By dawn, the list of casualties is gruesomely familiar: multiple homes, a clinic, perhaps a mother and a baby. All gone. Dead. Another night in Ukraine.
For the Russians, this is not inaccurate fire through the fog of war. It is a method. Deliberate.
International humanitarian law has a name for this method. Article 51(2) of Additional Protocol I to the Geneva Conventions (1977) prohibits "acts or threats of violence the primary purpose of which is to spread terror among the civilian population."
Terror, in other words. Terror against people, against their bodies and minds.
We at Euromaidan Press have decided to use that language in our coverage. From now on, when Russia's attacks meet this standard, Euromaidan Press will call them what they are: terrorist attacks or terror strikes.
This is not a branding exercise, nor an act of defamation. It is a clear-cut guideline, grounded in facts and international law.
Russia's pattern of behavior is stark, and it's right in front of us. In winter, Russia targeted Ukraine's power grid to deny civilians heat, water, and light, in an attempt to break their will.
Repeated nighttime attacks have torn through just about every kind of civilian target, including apartment blocks, kindergartens, and hospitals. Cluster munitions have been fired on city centers, against people walking their dogs.
Russia has been doing this since the very first phase of the war. In April 2022, they hit a Kramatorsk train station, killing at least 50. In October 2023, they dropped a missile on a Kharkiv Oblast cafe, where people were holding a wake for a soldier—59 died.
In July 2024, a Russian missile hit the toxicology department in Ukraine's largest children's hospital in Kyiv, killing two adults and injuring 32, including children with cancer. On 9 September in Yarova—a small village in Donetsk Oblast—a glide bomb struck elderly people waiting for their pensions, killing two dozen.
These are just examples. The attacks happen just about weekly. Sometimes they happen multiple times per week. The countrywide barrage on 10 October that killed a child in Zaporizhzhia, injured at least 16 people in Kyiv and other cities, and triggered power outages across multiple regions is only the latest.

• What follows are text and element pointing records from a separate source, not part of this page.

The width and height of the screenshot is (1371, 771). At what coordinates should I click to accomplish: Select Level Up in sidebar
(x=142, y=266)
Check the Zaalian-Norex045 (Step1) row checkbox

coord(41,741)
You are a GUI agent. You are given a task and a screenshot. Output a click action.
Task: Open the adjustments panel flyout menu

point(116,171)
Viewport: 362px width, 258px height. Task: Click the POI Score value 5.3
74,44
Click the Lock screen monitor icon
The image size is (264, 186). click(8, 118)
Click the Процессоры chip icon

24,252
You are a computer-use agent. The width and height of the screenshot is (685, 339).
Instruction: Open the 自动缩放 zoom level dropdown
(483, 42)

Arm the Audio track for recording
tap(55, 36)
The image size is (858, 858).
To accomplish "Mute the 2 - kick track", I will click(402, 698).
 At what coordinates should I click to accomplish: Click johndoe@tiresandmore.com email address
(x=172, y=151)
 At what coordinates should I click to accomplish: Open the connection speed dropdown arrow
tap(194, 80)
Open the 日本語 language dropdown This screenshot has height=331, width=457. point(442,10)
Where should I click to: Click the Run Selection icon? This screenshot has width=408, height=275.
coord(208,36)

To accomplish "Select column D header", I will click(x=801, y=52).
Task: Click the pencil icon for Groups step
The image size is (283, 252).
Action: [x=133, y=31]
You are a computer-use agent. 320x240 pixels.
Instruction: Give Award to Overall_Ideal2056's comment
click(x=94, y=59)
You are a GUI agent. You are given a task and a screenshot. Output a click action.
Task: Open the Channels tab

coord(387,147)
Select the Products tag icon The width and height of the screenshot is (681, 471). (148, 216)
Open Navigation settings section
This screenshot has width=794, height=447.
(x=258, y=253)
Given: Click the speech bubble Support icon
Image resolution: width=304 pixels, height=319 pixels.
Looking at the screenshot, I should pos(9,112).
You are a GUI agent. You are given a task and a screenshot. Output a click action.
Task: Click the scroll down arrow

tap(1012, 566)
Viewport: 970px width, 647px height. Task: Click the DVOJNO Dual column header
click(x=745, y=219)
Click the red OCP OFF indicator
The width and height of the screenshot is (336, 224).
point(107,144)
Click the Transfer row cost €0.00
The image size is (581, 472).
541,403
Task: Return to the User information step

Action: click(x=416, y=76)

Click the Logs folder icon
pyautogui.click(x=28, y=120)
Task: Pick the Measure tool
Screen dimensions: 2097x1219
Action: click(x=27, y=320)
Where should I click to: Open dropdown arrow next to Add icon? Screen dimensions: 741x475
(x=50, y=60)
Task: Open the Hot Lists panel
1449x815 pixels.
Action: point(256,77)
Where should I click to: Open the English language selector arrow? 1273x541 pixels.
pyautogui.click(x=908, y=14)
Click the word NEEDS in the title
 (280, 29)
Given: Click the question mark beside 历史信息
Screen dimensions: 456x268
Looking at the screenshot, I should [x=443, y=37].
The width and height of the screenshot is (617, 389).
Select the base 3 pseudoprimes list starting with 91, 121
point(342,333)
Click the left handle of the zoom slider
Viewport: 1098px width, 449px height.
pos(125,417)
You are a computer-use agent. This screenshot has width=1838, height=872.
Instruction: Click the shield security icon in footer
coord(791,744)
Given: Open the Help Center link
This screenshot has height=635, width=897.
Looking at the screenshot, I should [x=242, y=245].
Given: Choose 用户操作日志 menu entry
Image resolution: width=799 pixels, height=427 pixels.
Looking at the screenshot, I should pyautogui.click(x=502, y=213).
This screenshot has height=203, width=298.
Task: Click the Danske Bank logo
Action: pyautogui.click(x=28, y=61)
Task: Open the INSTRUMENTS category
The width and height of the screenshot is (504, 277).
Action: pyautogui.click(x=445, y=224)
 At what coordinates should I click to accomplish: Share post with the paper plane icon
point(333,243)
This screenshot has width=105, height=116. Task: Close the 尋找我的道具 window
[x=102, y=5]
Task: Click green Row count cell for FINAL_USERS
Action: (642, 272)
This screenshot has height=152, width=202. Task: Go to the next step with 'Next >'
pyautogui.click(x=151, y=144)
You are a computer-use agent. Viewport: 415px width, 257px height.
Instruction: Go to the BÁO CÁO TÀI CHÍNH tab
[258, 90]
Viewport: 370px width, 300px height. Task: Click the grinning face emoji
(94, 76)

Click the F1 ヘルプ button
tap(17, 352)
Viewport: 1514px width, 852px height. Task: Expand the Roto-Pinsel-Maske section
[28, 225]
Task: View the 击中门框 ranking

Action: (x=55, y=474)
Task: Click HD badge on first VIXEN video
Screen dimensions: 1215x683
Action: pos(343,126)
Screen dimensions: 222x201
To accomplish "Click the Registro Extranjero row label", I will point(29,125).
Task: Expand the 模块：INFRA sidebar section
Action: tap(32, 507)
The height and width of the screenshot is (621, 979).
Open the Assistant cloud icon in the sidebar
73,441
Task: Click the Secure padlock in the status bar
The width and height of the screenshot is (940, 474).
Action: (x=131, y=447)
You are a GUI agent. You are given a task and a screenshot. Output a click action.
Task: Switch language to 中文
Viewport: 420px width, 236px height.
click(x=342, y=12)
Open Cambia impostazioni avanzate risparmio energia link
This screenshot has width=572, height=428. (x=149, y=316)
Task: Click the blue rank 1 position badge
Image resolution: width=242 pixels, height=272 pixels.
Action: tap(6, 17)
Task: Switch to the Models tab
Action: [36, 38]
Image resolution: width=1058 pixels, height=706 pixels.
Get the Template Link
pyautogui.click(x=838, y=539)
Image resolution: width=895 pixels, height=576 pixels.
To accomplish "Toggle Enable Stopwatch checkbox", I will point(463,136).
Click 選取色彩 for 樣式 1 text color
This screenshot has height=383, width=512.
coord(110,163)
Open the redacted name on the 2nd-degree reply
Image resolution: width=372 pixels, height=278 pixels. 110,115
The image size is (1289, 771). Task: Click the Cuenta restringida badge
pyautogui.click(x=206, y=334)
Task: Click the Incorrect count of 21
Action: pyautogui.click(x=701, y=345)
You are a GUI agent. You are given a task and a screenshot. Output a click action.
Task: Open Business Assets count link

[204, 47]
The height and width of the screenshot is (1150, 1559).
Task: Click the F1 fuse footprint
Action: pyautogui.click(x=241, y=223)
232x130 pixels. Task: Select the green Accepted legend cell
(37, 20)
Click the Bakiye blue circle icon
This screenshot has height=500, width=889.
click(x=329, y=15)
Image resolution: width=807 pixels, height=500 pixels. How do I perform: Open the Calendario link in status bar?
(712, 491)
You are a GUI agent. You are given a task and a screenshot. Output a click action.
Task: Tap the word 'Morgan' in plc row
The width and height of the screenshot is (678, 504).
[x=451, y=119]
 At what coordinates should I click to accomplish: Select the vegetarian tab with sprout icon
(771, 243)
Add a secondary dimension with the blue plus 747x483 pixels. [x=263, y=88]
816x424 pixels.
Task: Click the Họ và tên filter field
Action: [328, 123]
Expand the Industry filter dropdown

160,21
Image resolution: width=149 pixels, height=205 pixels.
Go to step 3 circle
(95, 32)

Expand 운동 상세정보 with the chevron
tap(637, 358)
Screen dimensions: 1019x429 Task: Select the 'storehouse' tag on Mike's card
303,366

These are not mistakes, but a deliberate, doctrinal practice designed to frighten the public and make everyday life impossible.
We are not alone in our decision. Democratic institutions have been shifting towards the same language. The European Parliament has said Russia "uses means of terrorism," but even this falls short of a legal distinction. We are describing acts that meet the standard set by international law.
We also have a clear line of restraint. We will use the terms "terrorist attack" or "terror strike" only to describe the pattern of repeated attacks on civilian targets with the clear, apparent purpose to spread terror or destroy vital infrastructure on which civilian lives depend.
This includes coordinated attacks against the energy grid in the winter; repeated night strikes on residences, and indiscriminate targeting of public civilian areas.
Words in wartime must be exact, not anesthetic. We owe that clarity to our readers, and we owe that accuracy to the victims.